Of his misrepresentation of the five-year growth in the school district’s budget, Mendelson said,
“You’re saying I made a mistake. Won’t be the first time. Won’t be the last time,” he said.
“I don’t have the facts in front of me. I don’t have them. I’m taking your word for it. And if I am off by a few years from when it was 90 to 140 to 190, the school budget has increased considerably over the last several years. In fact, you know, the school budget is larger than the budget for the town,” he said. “And the school educates 5,700 or so students are 5,400 — again, I don’t have it in front of me— students for $190 million and the town takes care of a town of 35 or 36,000 for $111 million, based upon the new budget. The point was not about the exact numbers,” he said.
“If I’m wrong, I’m wrong. It wasn’t done with malice. It was done to make a point,” he said. He said he still considers the increase in school spending “outrageous.”
Mendelson said he “got heated” Monday night when “the attorney for the school board had suggested that members of the Riverpoint View Apartments [sic] should sign some sort of agreement to not have any children or not increase the amount of children they were going to have. That to me was one of the most outrageous things that I’ve ever heard. Absolutely outrageous to suggest that they signed something along those lines,” he said. “Not only was it impossible, it was, to me, downright racist.”
Fasano on Monday asked whether the district can be assured that the number of students living in the complex will remain at the current level over the proposed 30-year term of the PILOT.
Currently the district spends $1.8 million to educate students who live at the RiverPointe complex, Fasano said. At the end of the 30-year pilot agreement, the annual tax payment will be $686,000, he said, drawing on numbers in the proposed PILOT submitted by the applicant.
He also questioned why the PILOT would be for 30 years when the bonds will be repaid over 17 years.

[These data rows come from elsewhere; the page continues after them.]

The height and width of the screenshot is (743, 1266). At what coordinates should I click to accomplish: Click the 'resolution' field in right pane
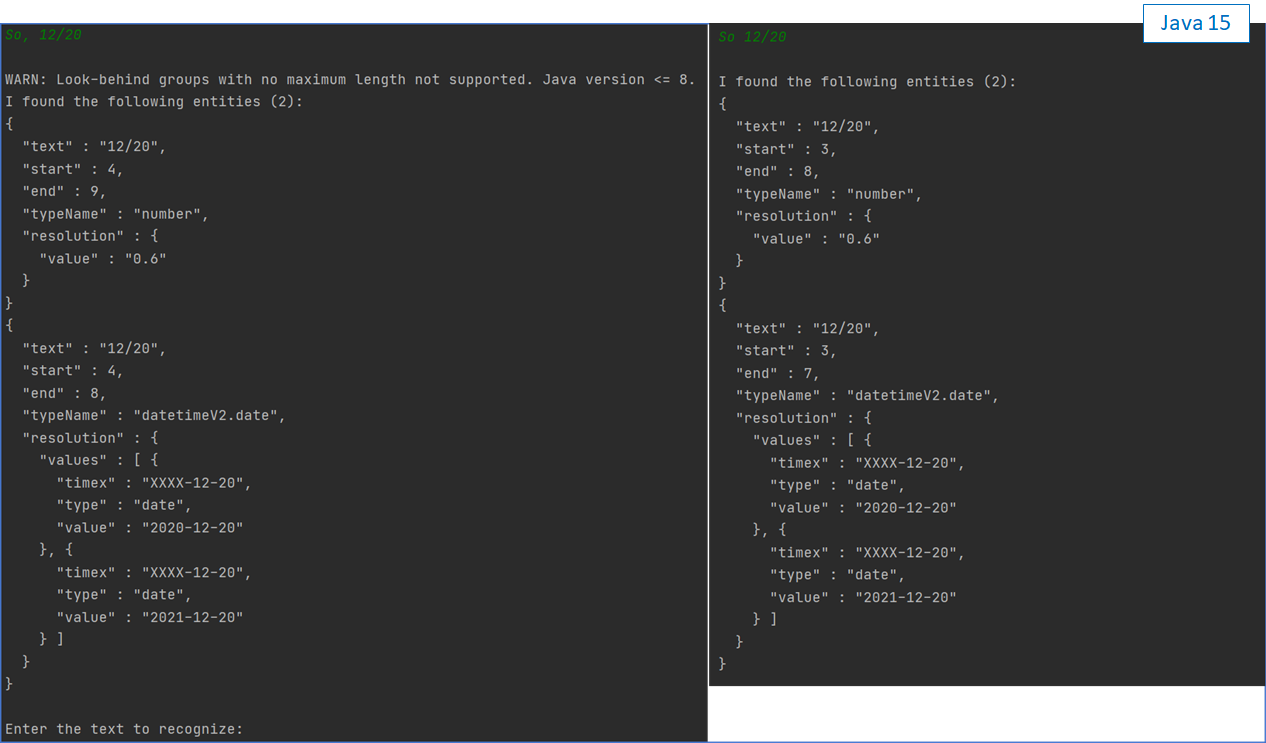point(792,215)
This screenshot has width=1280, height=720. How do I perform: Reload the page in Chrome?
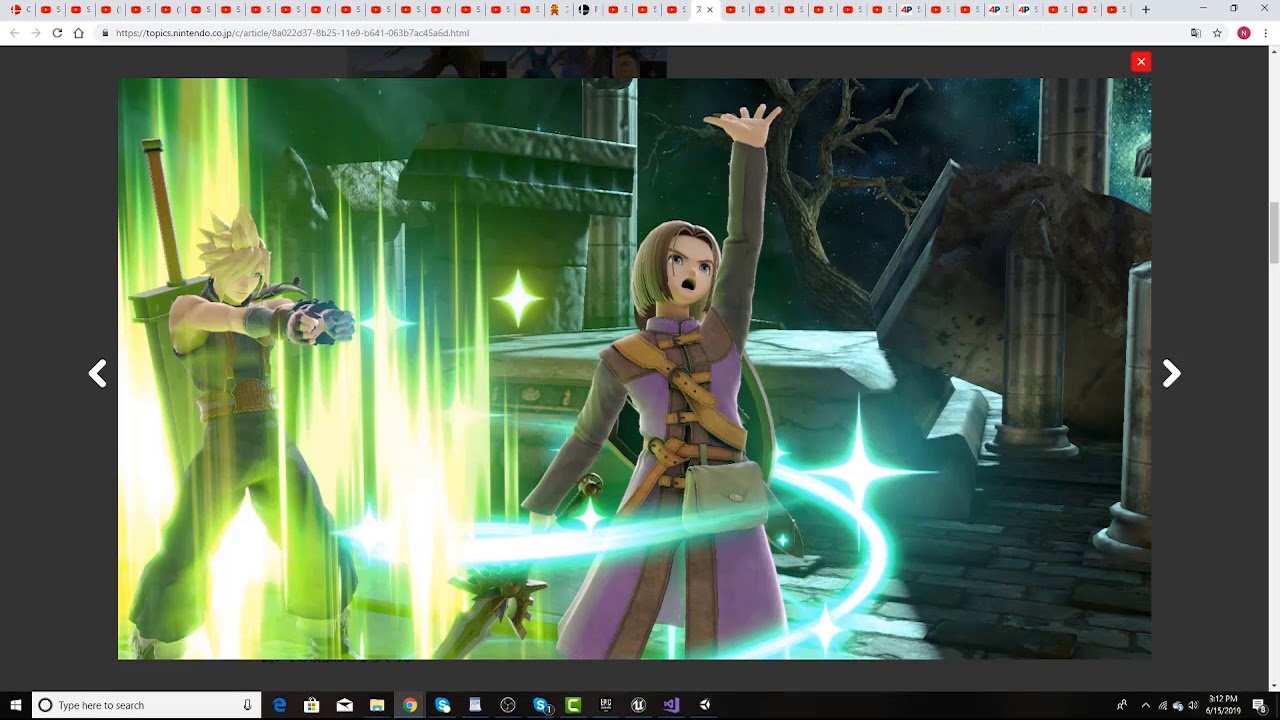coord(57,33)
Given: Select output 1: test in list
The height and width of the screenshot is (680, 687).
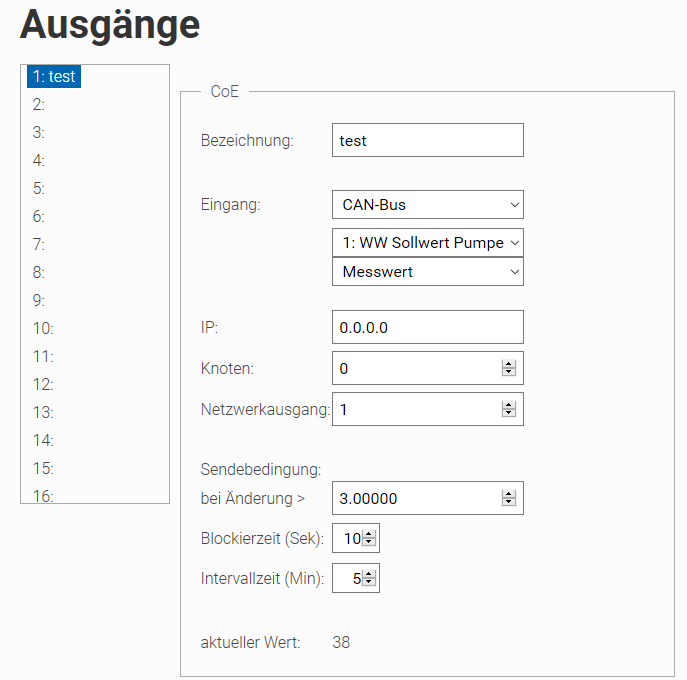Looking at the screenshot, I should pyautogui.click(x=54, y=76).
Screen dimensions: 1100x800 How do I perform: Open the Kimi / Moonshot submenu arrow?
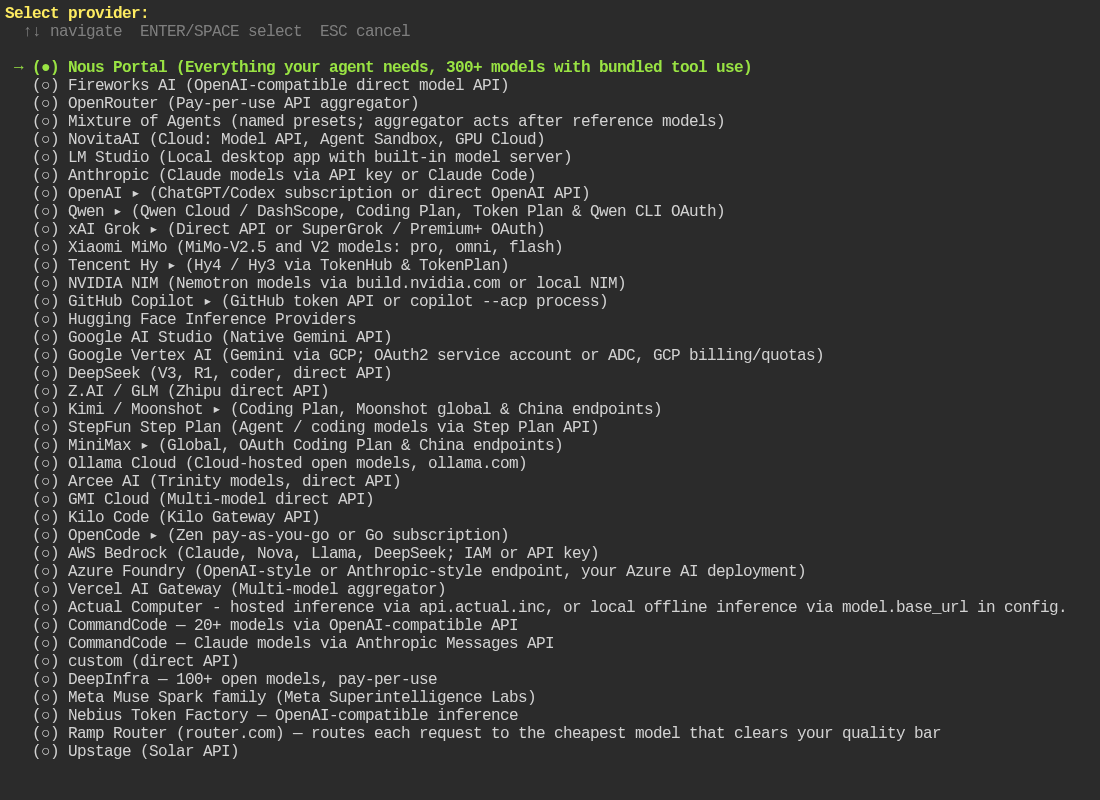[217, 410]
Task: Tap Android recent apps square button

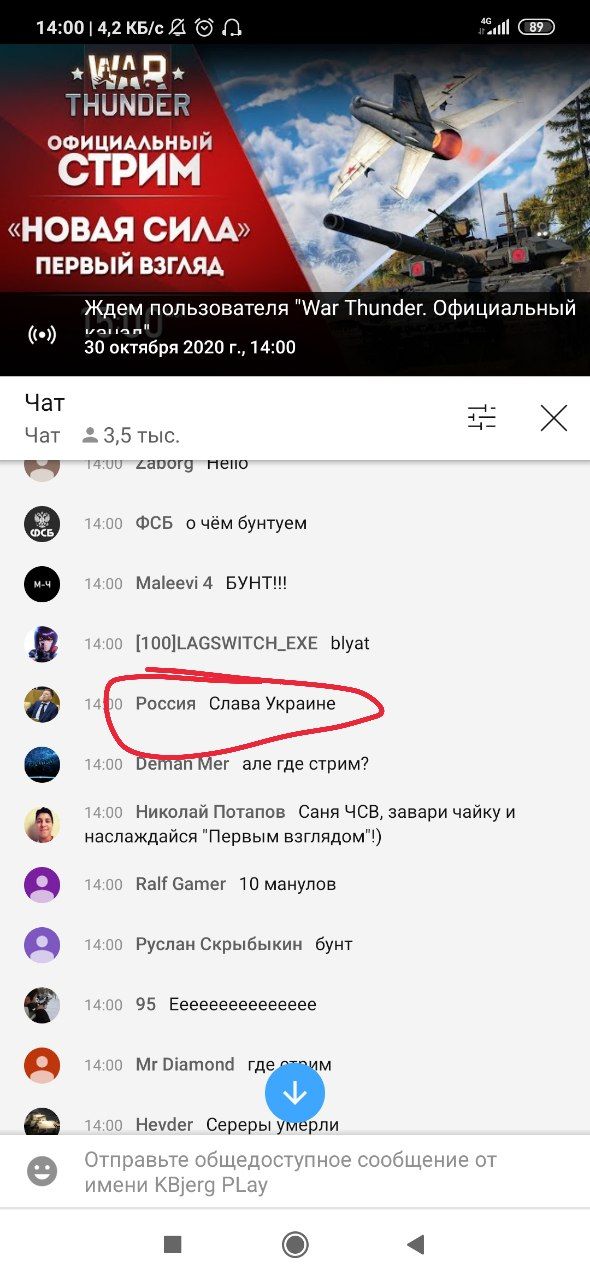Action: [x=172, y=1244]
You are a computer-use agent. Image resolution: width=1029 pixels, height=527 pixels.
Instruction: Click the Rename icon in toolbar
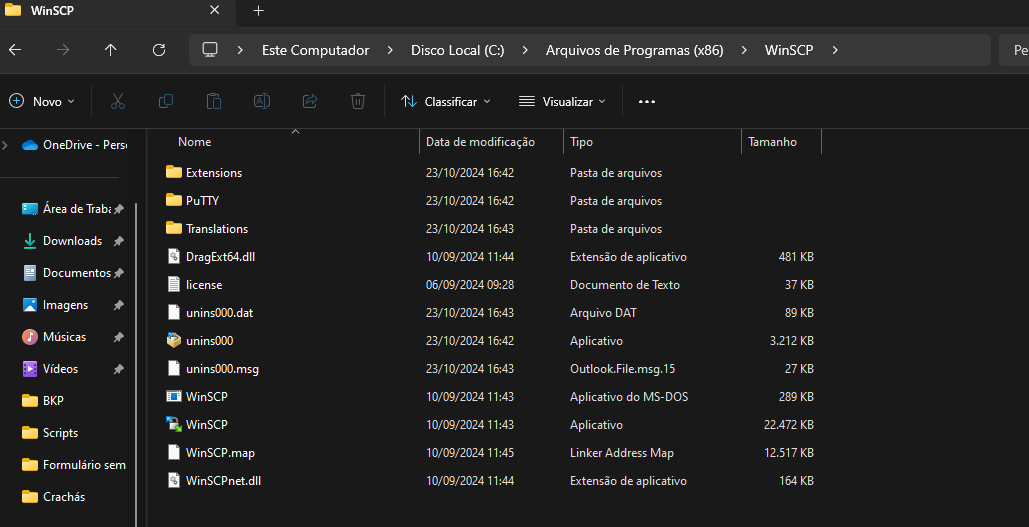click(262, 101)
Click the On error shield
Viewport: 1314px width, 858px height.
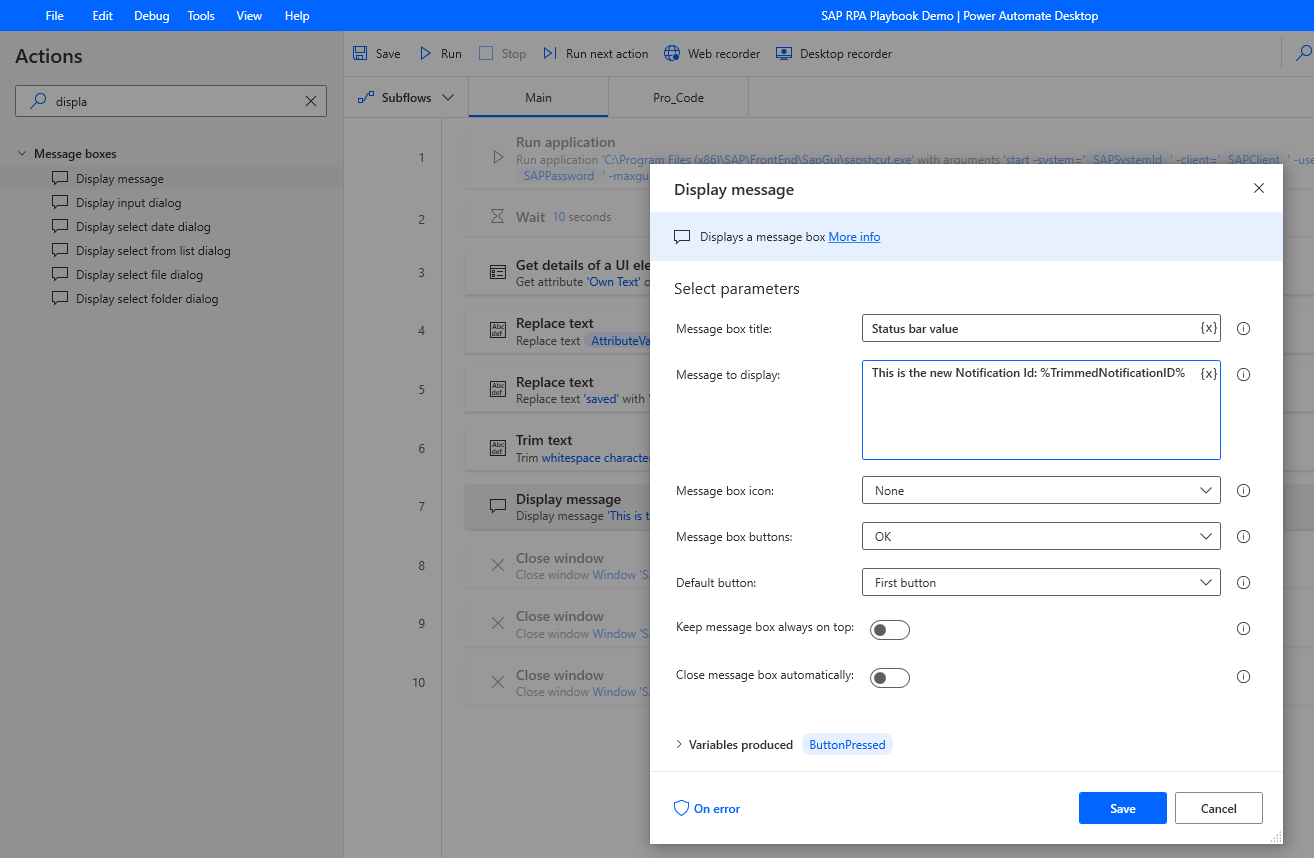pos(681,808)
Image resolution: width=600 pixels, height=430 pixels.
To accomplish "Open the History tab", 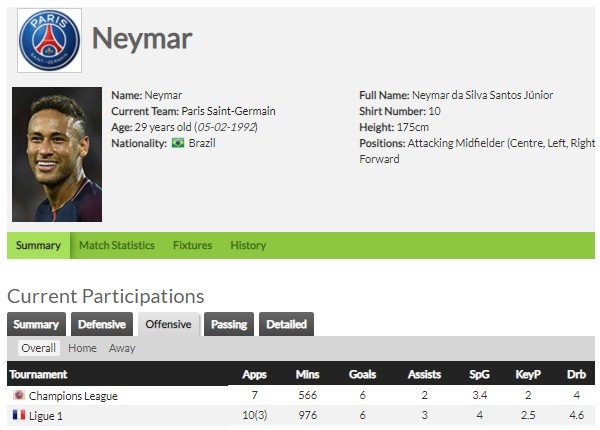I will tap(248, 245).
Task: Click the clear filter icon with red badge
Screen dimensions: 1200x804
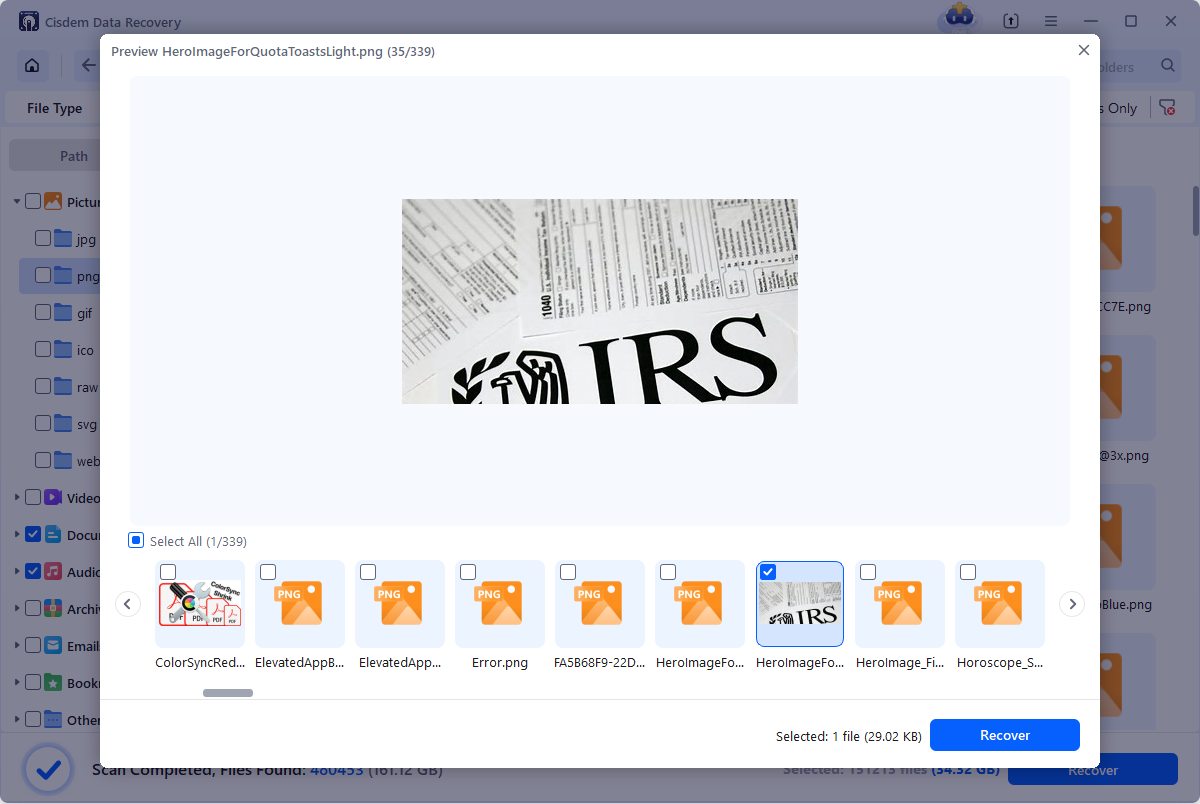Action: point(1166,107)
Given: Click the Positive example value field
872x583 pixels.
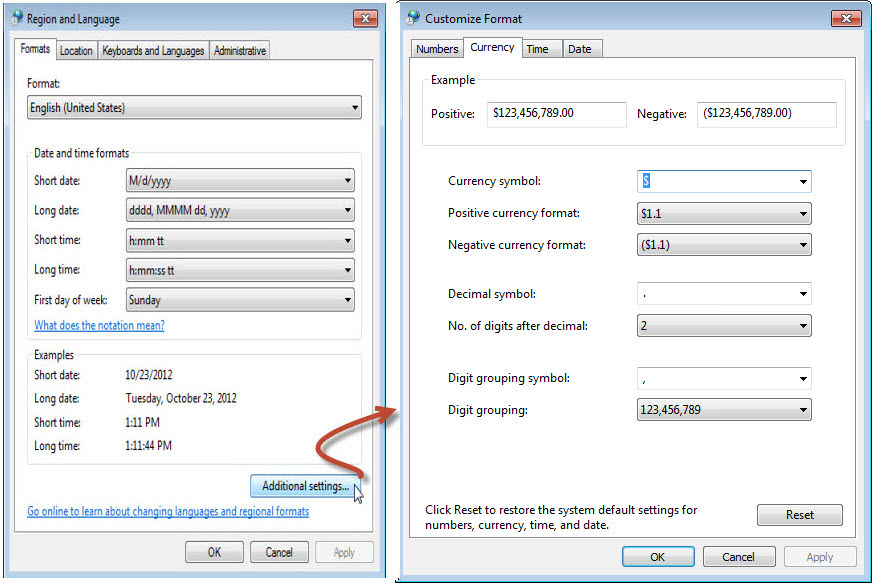Looking at the screenshot, I should click(556, 114).
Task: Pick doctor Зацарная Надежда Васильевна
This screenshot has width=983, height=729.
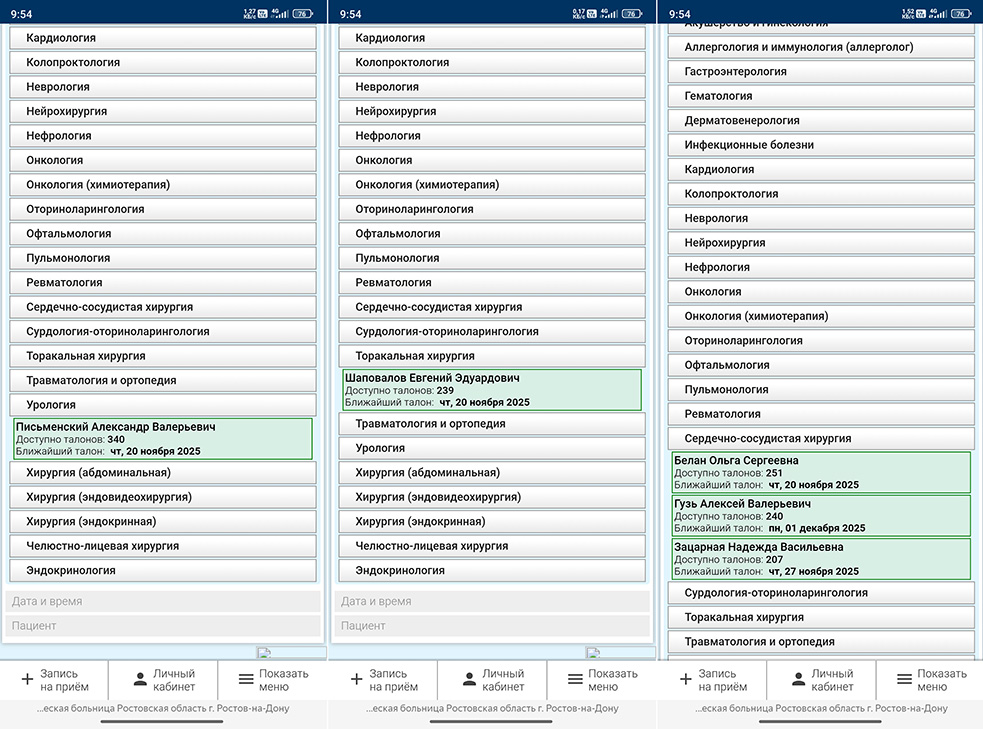Action: tap(820, 559)
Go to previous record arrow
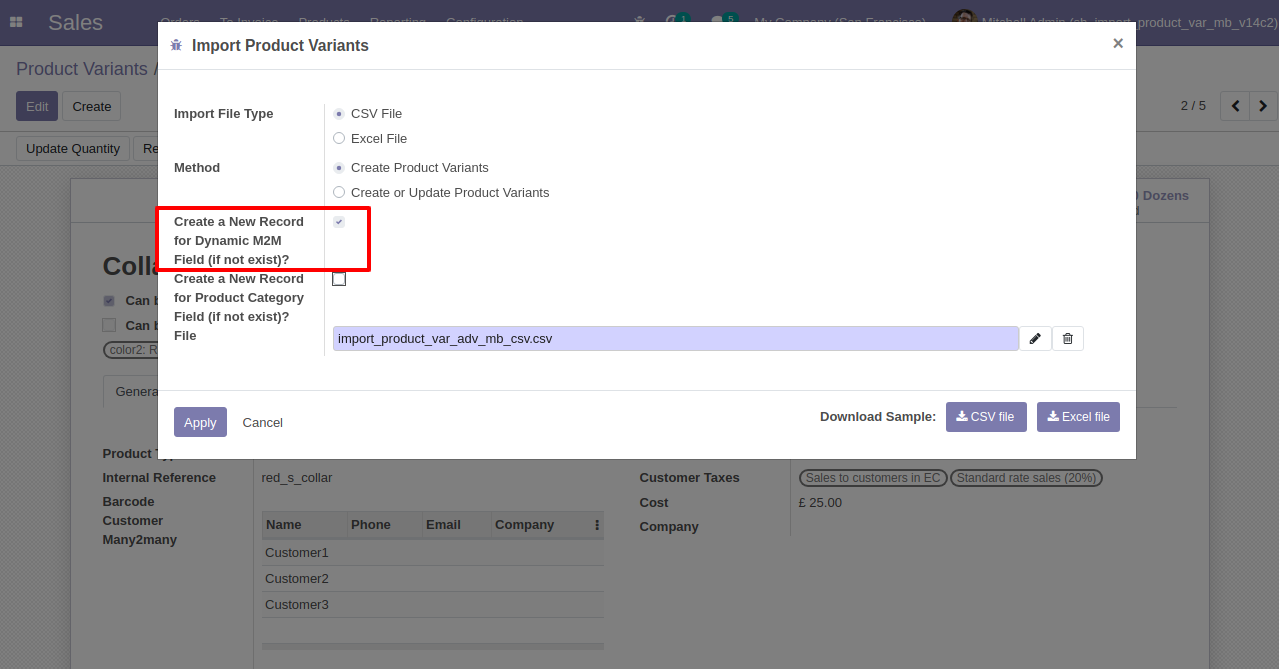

Palmer, the school board president, said Fasano was there Monday to obtain information because the RIDA has not been forthcoming. “Mr. Fasano was incredibly professional. He did what a public hearing is meant to do,” which includes providing the public with information it’s entitled to, Palmer said..
Palmer said the school district does not object to the RiverPointe project.
“I think it’s actually that these are improvements that need to be done,” he said. “However, I don’t know why a company — and this is and this is my own personal feelings, not the feelings of the school board — but I don’t know why a large housing organization like this should be making so much of a profit off of the people who live in this housing,” he said.
“My main question is, who, at the end of the day, is truly benefiting from these IDA abatements? Is it the people who live there? Is it the people in the community? Or are they out of town venture capitalists, or whoever is actually investing in these companies, who just see our community, this housing, as figures in an Excel spreadsheet?”
The IDA did not take any action on the application of Riverhead Housing at the conclusion of the hearing.